Paul Salfen talks to Director Frank Pavich about JODOROWSKY’S DUNE for the Drew Pearson Show. www.theDrewPearsonShow.com
He has been called surreal, a visionary, as well as cinema’s shaman of psychedelia. He has also been considered a mad genius and bonkers. But in 1974, Alejandro Jodorwosky, the man behind the hallucinatory El Topo and Holy Mountain, took on what could have been one of the greatest sci-fi cult epics of all time, Frank Herbert’s Dune, with a cast and creative team that blows the mind. Frank Pavich’s mesmeric documentary JODOROWSKY’S DUNE tells one of the legendary “what if” stories of lost Hollywood cinema and gives a pretty far-out peek into what could have been.
“I wanted to do a movie that would give the people who took LSD at that time the hallucinations that you get with the drug, but without hallucinating,” states Jodorowsky in the film. “I did not want LSD to be taken, I wanted to fabricate the drug’s effects. I wanted to create a prophet to change the young minds of the world. Dune would be the coming of an artistic, cinematical god.”
Paul Salfen for Inside Entertainment Video Editor: ChrisThompson, AMFM Magazine

It didn’t work. The studios said no to the $15 million-and-growing budget (as well as to the ‘uniqueness’ of Jodorowsky and his warriors). No money was forthcoming.
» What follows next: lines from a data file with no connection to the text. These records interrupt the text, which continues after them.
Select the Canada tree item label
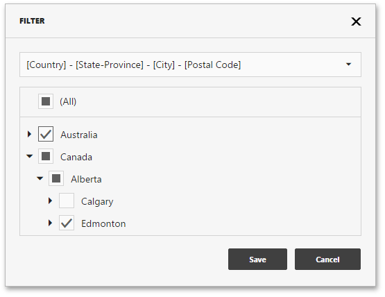The image size is (385, 297). (76, 157)
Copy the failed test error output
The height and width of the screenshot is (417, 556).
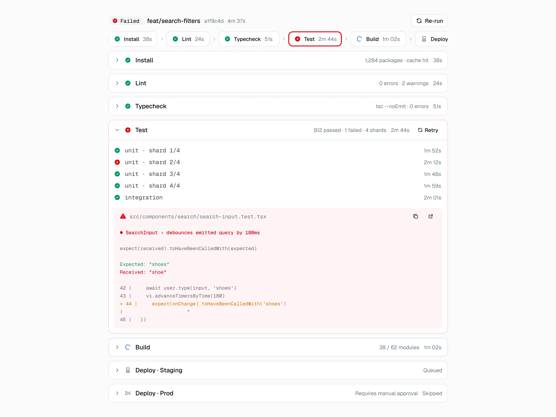[x=415, y=216]
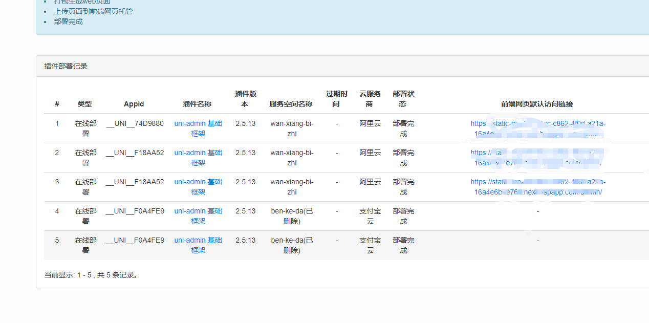The width and height of the screenshot is (649, 323).
Task: Click the 云服务商 column header
Action: pyautogui.click(x=370, y=99)
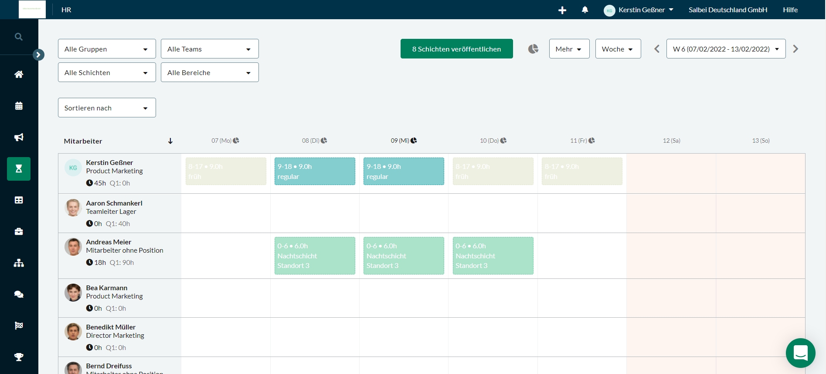
Task: Click the search icon in sidebar
Action: [19, 37]
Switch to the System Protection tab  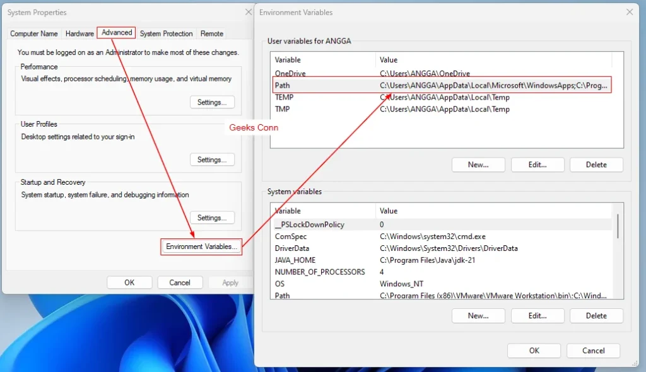pyautogui.click(x=166, y=33)
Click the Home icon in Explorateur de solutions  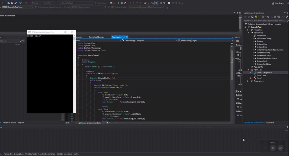252,17
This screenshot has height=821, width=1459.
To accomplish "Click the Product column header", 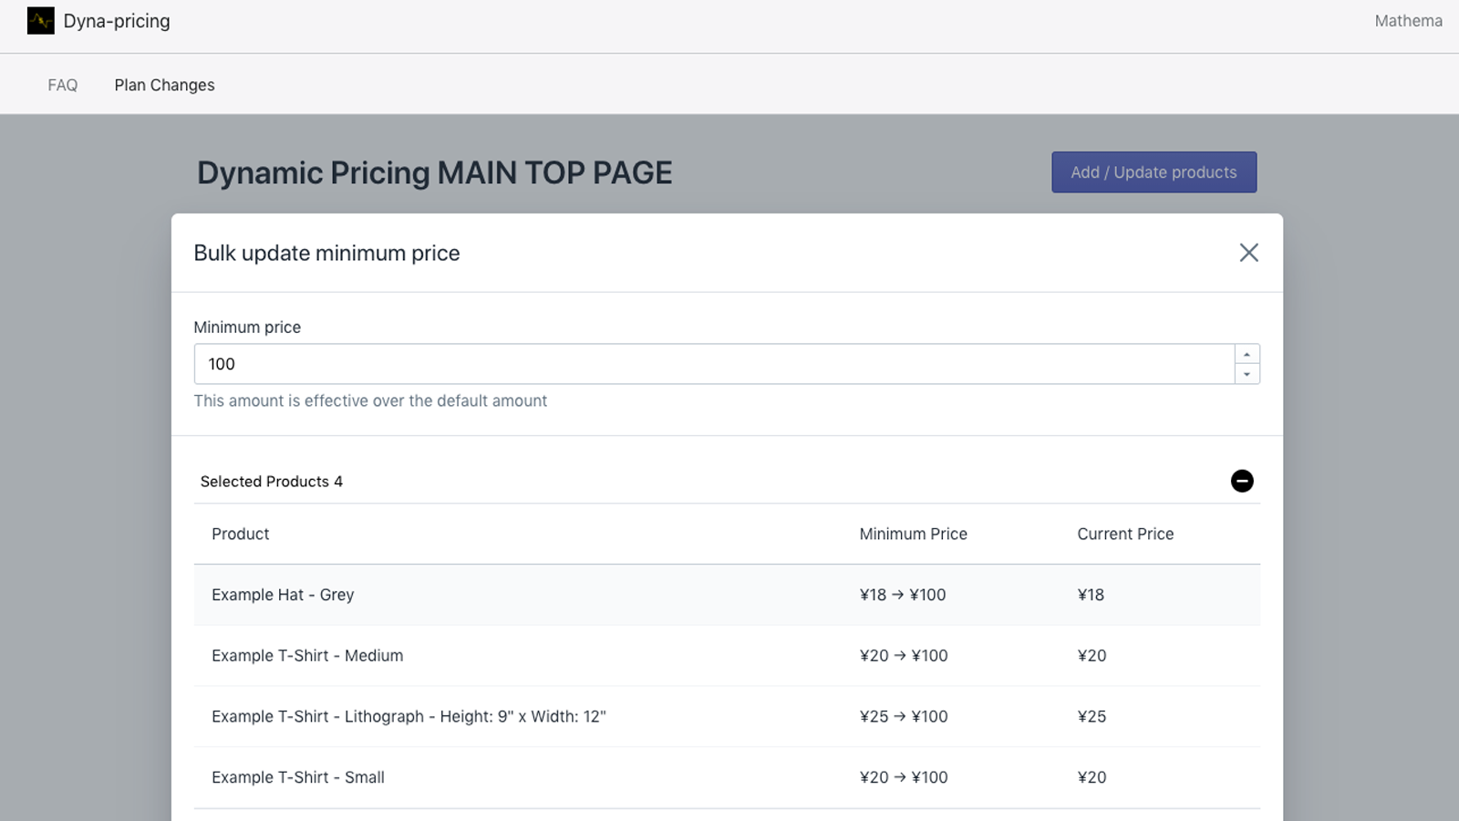I will pos(241,535).
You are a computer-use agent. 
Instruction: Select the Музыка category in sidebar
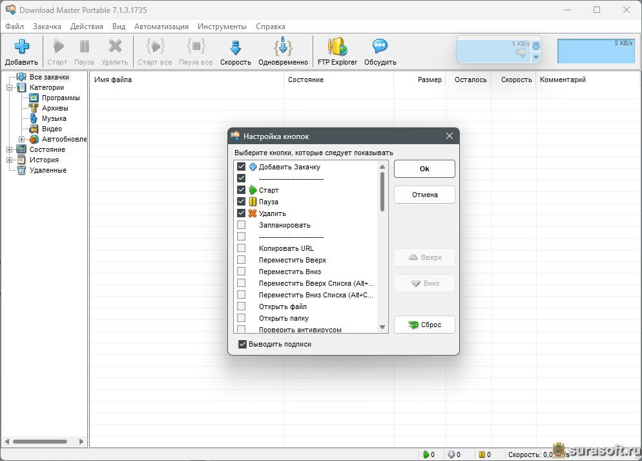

While the ambitious production collapsed after two years, Jodorowsky’s team of artists continued exploring the themes and styles started on the project and ended up changing modern science fiction forever: H.R. Giger, Dan O’Bannon and Chris Foss went on to Ridley Scott’s masterpiece Alien; O’Bannon wrote Alien and Total Recall; Chris Foss also worked on Superman; Jean “Moebius” Giraud created artwork and futuristic worlds for The Empire Strikes Back, Tron, and The Fifth Element; he and O’Bannon created a comic book, The Long Tomorrow, that inspired the look and feel of Blade Runner; and he and Jodorowsky illustrated and wrote a series of graphic sci-fi comic, L’Incal (The Incal). As Pavich says, “All roads lead back to Jodorowsky.”
“I am incredibly grateful that we are the ones who are getting to tell the story of this never-realized film from one of the world’s greatest film directors,” says Pavich. “We hope to be able to impart to the audience a taste of what Jodorowsky’s version of Dune might have been like.”
JODOROWSKY’S DUNE was directed by Frank Pavich; with an eerie mood score by Kurt Stenzel; and featuring interviews with Alejandro Jodorowsky, Michel Seydoux, H.R. Giger, Chris Foss, Brontis Jodorowsky, Richard Stanley, Devin Faraci, Drew McWeeny, Nicolas Winding Refn, Gary Kurtz, Diana O’Bannon, Amanda Lear and others.
Alejandro Jodorowsky’s Dune – good or bad – had the potential of being one of cinemas cult darlings. With JODOROWSKY’S DUNE, “Frank Pavich,” as Variety says, “delivers his own mind-bending cult movie.”